Все рассмеялись. Посрамлённый Охотный ряд вспылил.

— Не птица, Дурова ты голова! А коли ежели курица петухом поёт? — начал он философствовать.

— Что ж, что поёт? Знамо, сдуру, как баба.

— Ан не сдуру, а к худу, чу.

— Сказывай! У нас, в Обжорном, таких кур едят.

— Каковы куры...

— Что куры...

— А вот что куры!

И Охотный ряд, чувствуя, что полемическая почва уходит из-под его ног, что слов и логики больше не хватает и что ни куры, ни вороны, ни всякая другая птица его не поддержат в философском споре, вспомнил, что у него есть сильнейший аргумент — кулак в пудовую гирю весом, — и влепил этим аргументом в рыло Обжорному ряду.

— Вот что куры!

— А вот те ворон! — отвечал тем же Обжорный ряд.

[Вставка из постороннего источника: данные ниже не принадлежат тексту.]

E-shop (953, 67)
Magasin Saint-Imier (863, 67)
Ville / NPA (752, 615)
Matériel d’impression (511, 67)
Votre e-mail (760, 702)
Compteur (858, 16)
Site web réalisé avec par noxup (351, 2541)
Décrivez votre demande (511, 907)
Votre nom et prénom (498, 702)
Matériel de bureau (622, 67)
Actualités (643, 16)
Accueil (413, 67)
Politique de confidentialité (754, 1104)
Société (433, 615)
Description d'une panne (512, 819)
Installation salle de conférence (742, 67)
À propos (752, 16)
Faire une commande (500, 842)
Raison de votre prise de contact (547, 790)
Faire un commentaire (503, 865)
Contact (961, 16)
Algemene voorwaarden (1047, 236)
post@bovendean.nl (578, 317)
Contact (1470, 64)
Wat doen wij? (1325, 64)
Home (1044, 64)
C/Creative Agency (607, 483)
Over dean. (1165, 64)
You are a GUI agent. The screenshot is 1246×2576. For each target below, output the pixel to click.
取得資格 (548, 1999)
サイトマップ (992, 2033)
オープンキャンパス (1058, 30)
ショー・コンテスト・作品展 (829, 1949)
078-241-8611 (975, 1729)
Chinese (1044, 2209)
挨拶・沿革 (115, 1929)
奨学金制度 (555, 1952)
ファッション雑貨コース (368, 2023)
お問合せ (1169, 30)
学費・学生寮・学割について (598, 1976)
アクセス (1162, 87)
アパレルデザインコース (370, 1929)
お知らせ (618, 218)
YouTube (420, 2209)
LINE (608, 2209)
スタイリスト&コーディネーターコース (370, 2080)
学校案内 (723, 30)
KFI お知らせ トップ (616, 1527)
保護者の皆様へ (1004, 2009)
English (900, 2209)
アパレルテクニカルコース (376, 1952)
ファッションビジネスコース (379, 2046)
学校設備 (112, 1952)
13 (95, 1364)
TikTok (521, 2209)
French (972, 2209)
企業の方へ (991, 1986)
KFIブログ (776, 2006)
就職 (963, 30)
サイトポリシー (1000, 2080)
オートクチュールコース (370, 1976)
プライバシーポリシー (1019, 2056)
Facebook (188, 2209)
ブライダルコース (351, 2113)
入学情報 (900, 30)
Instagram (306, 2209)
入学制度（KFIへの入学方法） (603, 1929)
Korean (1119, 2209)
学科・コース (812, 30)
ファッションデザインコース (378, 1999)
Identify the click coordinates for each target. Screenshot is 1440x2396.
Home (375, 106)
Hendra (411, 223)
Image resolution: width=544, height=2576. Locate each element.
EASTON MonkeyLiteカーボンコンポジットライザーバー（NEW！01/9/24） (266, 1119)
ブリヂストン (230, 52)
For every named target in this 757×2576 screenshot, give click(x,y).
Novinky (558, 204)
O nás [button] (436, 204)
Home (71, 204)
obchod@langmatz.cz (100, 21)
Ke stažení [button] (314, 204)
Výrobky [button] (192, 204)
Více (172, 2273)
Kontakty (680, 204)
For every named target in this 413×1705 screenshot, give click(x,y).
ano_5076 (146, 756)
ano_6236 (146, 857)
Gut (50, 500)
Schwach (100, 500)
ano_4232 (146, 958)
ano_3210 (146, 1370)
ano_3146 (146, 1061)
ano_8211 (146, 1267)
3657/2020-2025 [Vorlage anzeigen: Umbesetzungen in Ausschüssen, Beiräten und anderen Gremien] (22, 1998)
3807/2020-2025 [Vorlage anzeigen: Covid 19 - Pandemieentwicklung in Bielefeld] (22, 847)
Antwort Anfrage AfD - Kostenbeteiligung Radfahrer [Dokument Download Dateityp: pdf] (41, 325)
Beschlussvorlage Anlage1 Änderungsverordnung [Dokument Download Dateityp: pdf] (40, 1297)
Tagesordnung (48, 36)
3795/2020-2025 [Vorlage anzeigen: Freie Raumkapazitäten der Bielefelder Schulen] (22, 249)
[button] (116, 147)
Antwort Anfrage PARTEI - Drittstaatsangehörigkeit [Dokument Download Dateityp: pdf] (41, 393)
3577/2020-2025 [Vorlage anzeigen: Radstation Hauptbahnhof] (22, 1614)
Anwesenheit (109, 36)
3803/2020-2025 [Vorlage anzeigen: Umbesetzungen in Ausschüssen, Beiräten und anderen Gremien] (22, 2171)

И ряды вцепились друг другу в волосы, благо у каждого на голове был их целый бор дремучий. Насилу водой разлили горячих философов...

— Ишь куры!..

— То-то ворон! — бормотали они, встряхиваясь.

— А как пришли это к ему немцы в Коломенское — встречать, — снова завладел общим вниманием офеня.

— Каки немцы? — приводя в порядок свой дремучий бор, спросил Охотный ряд.

— А здешни, что у Бориса-то служили.

— Это после-то нашей трёпки, как мы у голландца Гнюса тешились.

— Ну? — перебил его купчина с серьгой.

— Ну, так вот и пришли немцы с повинной, — продолжал офеня. — Прости нас, говорят, царь и великий князь — Димитрий Иванович — всея Русии, не прогневайся, что мы Борису Годунову служили и супротив-де тебя шли. Мы-де шли по закону, по крестному целованию. А как ноне-де Годуновых не стало, так мы тебе крест целуем — рады-де служить и прямить тебе.

— То-то... Крест... Это после того, значит, как мы немца Гнюса в медовой бочке кстили, — объяснял Охотный ряд.

— А ты помолчи, парень, — останавливал его купчина.

— А ты что?

— Да что? Ты-то что к ему в рот с ногами лезешь.

В толпе послышался смех. Но охотный ряд не осмелился бить купчину, а только огрызнулся:

— Ноги в рот — ишь выдумал, бес... Точно у меня не язык, а ноги... Ишь, чёрт старый...

— Ну, и пришли немцы, говоришь? Служить-де и прямить хотим? — наводил купчина офеню на прерванный рассказ о немцах.

— Точно, служить, чу, и прямить хотим. А он им говорит: «Добре, говорит, немцы! Вы верно служили Борису и под Кромами не сдались — ушли к Борису. А теперь-де Бориса нет, и вы пришли ко мне с повинной — и за то-де я вас жалую». Да опосля того и пытает у старшего немца: «Кто-де у вас держал стяг под Добрыничами?» — «Я-де, — говорит, — царь-осударь, держал стяг под Добрыничами»? — это немчин-то отвечает да и вышел из ряду. А Димитрий Иванович всея Русии положил эдак ему руку на голову да и говорит: «Памятен-де мне твой стяг, немец. Вы, немцы, мало-мало тогда не пымали меня, да мой конь унёс. А досталось бедному коню, — говорит, — он-де и ноне болен. А что, — говорит, — немцы, вы тогда убили бы меня, коли б пымали?» — «Это точно, что убили б», — говорят. А он-то смеётся: «У Бога, — говорит, — в книге не то обо мне написано».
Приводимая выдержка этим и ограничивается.